Last, Ivey's contention that the district court improperly considered his minor offenses in assessing the criminal history category finds no support in the record. In fact, the district court expressly acknowledged that not every one of Ivey's past offenses factored into its determination to depart upward, explaining that “[e]ven though some [past offenses] involved violations, a number of instances ․ involved violent incidents.” App'x at 88; cf. Ashley, 141 F.3d at 70 (concluding that upward departure was not unreasonable where “the court noted that while many of them were minor offenses, several others involved physical conflicts with arresting officers or other assaults with intent to inflict bodily injury”). The record clearly illustrates that the district court's upward departure was based on the violent nature of Ivey's criminal history and not solely on the number of offenses. The district court's upward departure was therefore not unreasonable.
We have considered all of Ivey's remaining arguments on appeal and determine they are without merit. For the foregoing reasons, the judgment of the district court is AFFIRMED.
FOR THE COURT:
Catherine O'Hagan Wolfe, Clerk
1. Subdivision B suggests an approach for upward departures from criminal history category VI (the highest category):In a case in which the court determines that the extent and nature of the defendant's criminal history, taken together, are sufficient to warrant an upward departure from Criminal History Category VI, the court should structure the departure by moving incrementally down the sentencing table to the next higher offense level in Criminal History Category VI until it finds a guideline range appropriate to the case.U.S.S.G. § 4A1.3(a)(4)(B).

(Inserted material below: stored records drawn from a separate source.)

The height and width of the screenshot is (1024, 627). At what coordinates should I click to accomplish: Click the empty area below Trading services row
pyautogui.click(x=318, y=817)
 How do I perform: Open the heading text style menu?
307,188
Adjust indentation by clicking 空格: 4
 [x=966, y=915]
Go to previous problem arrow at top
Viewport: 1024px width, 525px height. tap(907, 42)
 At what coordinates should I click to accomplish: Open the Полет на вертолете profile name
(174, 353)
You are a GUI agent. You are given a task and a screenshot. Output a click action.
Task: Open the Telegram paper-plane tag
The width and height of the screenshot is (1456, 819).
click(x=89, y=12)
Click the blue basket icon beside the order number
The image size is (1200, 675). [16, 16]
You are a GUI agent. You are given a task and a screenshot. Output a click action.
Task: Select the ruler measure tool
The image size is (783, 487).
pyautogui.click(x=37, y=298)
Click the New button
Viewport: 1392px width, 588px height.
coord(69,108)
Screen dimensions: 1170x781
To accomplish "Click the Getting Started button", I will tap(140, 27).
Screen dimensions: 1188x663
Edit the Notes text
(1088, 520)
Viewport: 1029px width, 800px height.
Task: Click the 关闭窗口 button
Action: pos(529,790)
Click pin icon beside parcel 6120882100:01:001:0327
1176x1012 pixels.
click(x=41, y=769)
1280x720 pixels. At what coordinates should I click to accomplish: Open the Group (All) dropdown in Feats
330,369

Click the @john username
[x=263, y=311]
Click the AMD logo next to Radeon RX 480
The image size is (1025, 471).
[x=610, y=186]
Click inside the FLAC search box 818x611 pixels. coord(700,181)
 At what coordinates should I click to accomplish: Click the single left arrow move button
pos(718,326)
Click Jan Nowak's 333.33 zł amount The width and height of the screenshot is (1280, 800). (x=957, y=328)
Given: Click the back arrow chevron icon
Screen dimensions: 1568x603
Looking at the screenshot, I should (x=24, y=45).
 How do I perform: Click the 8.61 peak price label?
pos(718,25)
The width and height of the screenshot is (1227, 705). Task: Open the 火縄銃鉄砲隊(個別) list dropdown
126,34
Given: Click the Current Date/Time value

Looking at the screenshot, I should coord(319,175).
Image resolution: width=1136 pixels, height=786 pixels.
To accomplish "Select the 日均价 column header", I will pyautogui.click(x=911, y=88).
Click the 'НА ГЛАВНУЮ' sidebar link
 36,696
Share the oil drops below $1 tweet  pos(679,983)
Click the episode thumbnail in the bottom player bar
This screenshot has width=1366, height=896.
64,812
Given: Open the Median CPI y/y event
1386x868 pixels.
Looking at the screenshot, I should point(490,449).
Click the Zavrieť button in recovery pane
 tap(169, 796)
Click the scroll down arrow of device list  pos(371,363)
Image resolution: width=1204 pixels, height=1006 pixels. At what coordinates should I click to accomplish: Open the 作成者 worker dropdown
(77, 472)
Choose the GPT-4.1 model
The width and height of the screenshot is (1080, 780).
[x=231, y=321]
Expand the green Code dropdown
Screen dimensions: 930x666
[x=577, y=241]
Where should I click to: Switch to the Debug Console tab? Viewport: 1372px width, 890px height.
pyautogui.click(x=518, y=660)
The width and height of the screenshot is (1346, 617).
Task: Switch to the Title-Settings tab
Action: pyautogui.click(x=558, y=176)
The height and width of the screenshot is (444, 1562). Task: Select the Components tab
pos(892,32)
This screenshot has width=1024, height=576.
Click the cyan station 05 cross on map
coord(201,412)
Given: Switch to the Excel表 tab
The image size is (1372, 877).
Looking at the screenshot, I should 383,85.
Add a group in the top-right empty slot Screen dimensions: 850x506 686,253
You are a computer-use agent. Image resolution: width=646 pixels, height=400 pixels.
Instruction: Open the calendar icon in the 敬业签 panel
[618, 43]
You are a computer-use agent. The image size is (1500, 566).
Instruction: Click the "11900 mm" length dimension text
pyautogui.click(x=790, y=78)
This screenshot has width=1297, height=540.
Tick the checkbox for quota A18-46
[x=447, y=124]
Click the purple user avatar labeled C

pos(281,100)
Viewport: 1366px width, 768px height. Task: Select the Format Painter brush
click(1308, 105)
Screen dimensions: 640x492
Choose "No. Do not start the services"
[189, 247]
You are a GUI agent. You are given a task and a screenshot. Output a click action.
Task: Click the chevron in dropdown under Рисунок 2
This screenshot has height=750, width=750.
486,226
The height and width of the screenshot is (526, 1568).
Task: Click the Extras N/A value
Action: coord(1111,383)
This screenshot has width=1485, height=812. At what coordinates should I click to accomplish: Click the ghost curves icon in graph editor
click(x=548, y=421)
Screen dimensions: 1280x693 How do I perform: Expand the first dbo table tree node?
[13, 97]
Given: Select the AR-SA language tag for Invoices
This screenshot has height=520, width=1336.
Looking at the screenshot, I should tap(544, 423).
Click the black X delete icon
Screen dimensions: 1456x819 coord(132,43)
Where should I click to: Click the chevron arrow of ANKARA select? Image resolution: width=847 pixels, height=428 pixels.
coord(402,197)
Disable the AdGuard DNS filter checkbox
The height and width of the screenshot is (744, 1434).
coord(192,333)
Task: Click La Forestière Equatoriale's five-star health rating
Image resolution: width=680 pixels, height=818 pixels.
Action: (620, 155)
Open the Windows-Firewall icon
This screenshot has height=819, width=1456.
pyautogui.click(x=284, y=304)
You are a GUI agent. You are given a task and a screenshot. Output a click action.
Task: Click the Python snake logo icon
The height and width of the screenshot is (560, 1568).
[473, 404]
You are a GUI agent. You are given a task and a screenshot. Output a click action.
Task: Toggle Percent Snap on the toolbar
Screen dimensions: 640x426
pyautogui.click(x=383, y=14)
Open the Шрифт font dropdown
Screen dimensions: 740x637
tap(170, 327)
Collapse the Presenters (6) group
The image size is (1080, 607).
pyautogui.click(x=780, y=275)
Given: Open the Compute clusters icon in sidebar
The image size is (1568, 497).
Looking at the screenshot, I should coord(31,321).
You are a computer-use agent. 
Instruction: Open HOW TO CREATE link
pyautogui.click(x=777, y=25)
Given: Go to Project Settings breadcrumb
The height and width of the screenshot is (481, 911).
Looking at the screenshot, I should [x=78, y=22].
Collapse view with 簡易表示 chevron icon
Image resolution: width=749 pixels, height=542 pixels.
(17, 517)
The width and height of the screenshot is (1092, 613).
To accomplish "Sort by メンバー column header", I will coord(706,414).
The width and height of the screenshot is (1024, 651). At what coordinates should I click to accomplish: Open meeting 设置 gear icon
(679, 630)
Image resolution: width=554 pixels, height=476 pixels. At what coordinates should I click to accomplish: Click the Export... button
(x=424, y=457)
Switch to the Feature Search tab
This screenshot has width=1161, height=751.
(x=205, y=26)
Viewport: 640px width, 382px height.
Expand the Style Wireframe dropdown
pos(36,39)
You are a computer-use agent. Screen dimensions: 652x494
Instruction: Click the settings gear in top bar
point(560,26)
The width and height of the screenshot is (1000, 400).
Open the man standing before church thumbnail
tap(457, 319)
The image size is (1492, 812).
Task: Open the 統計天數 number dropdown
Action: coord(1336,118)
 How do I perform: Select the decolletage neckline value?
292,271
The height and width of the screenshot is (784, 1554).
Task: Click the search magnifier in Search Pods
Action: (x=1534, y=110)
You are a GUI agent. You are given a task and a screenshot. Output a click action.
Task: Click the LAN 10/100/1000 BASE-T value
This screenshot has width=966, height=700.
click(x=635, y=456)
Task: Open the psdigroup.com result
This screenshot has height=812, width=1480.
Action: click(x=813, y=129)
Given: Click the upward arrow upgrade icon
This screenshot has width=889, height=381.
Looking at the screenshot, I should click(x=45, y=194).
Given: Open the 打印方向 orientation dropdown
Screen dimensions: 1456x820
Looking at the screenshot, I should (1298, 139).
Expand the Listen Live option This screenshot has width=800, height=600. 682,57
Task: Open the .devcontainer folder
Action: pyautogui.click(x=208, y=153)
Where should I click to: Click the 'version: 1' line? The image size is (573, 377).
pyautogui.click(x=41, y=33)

2. Indeed, unlike section 4A1.3(a)(4)(B), which merely suggests a methodology, section 4A1.3(a)(4)(A) appears to mandate one. Compare U.S.S.G. § 4A1.3(a)(4)(B) (providing that “the court should” follow a particular methodology), with id. § 4A1.3(a)(4)(A) (providing that “the court shall” follow a particular methodology); see United States v. Harris, 13 F.3d 555, 559 (2d Cir. 1994) (interpreting section 4A1.3(a)(4)(B) as suggesting rather than mandating a methodology because, inter alia, it uses the word “should” rather than “shall”).